SentiMalti: A Maltese Sentiment Analysis Dataset and Models
Proceedings of the Fifteenth Language Resources and Evaluation Conference (LREC 2026)
Abstract
We present SentiMalti, a new Maltese social media sentiment resource and accompanying baselines. We scrape user‑generated content from YouTube, Reddit, and Facebook, then apply a Maltese‑aware preprocessing pipeline (cleaning, personally identifiable information anonymisation, sentence splitting, and sentence‑level language filtering) to retain Maltese sentences while tolerating realistic code‑switching. The resulting crowdsourced dataset contains 2,327 sentences annotated for positive (39%), negative (31%), and neutral (30%) sentiment. We integrate prior Maltese datasets to create a combined benchmark of 3,772 instances.
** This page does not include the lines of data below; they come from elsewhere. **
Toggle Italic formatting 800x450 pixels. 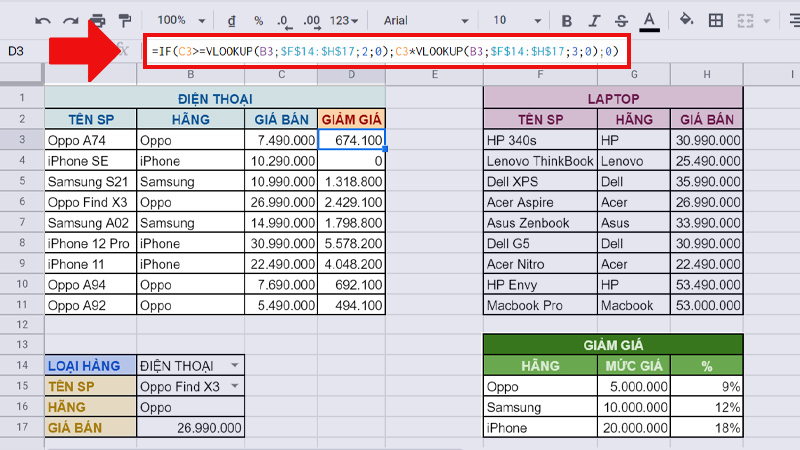click(595, 20)
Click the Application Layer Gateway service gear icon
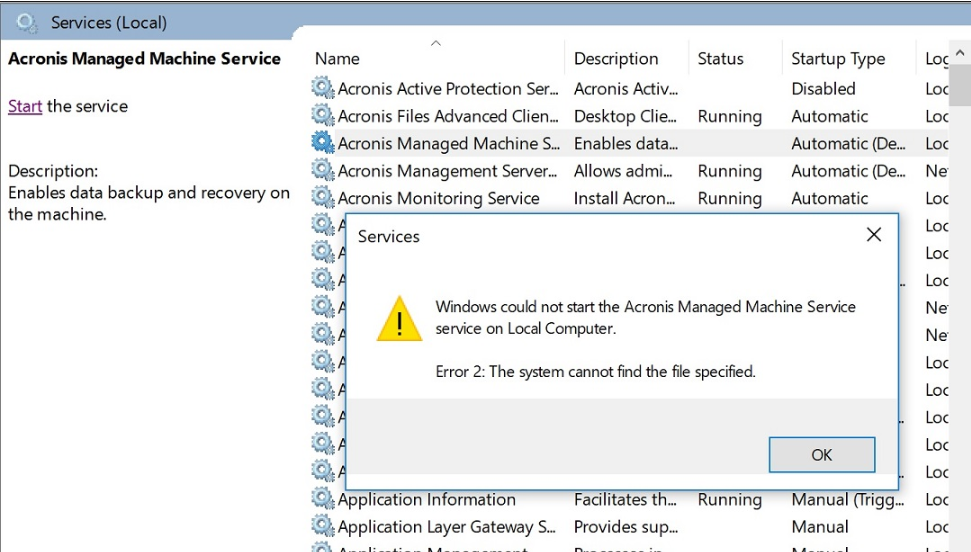971x552 pixels. (323, 526)
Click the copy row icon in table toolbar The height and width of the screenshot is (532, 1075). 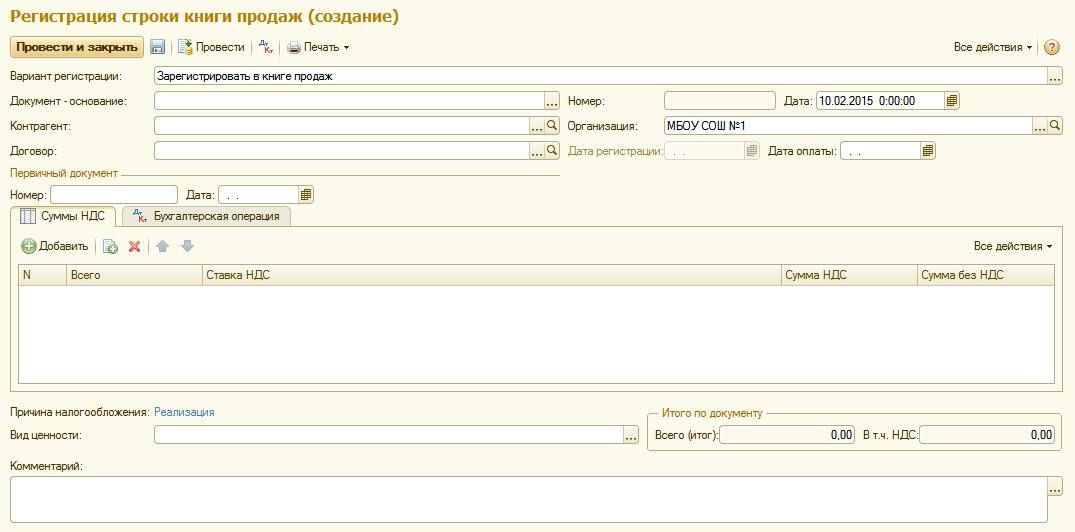110,246
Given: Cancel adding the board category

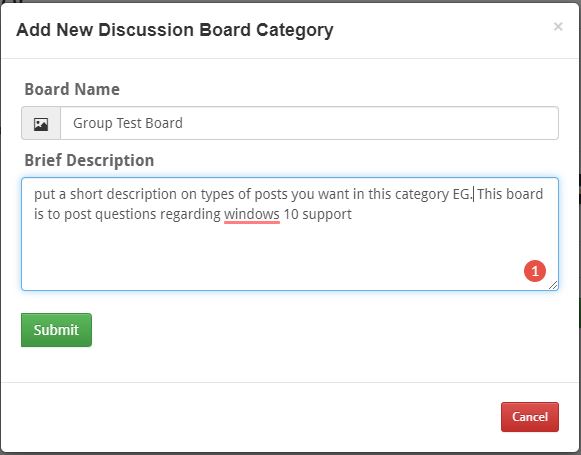Looking at the screenshot, I should (529, 417).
We evaluate fine‑tuned encoder models (BERTu, Glot500) and few‑shot prompting with instruction‑tuned multilingual LLMs (Aya‑101, Gemma 2 Instruct 9B). On the full test set, five‑shot Aya‑101 attains 68.65 macro‑F1, closely followed by a fine‑tuned BERTu at 68.36 macro‑F1. Error analysis reveals complementary strengths: BERTu better separates polarised classes, while Aya‑101 tends to over‑predict the neutral class. We release the dataset splits, code, and a fine‑tuned BERTu model to facilitate further work in Maltese NLP and sentiment analysis.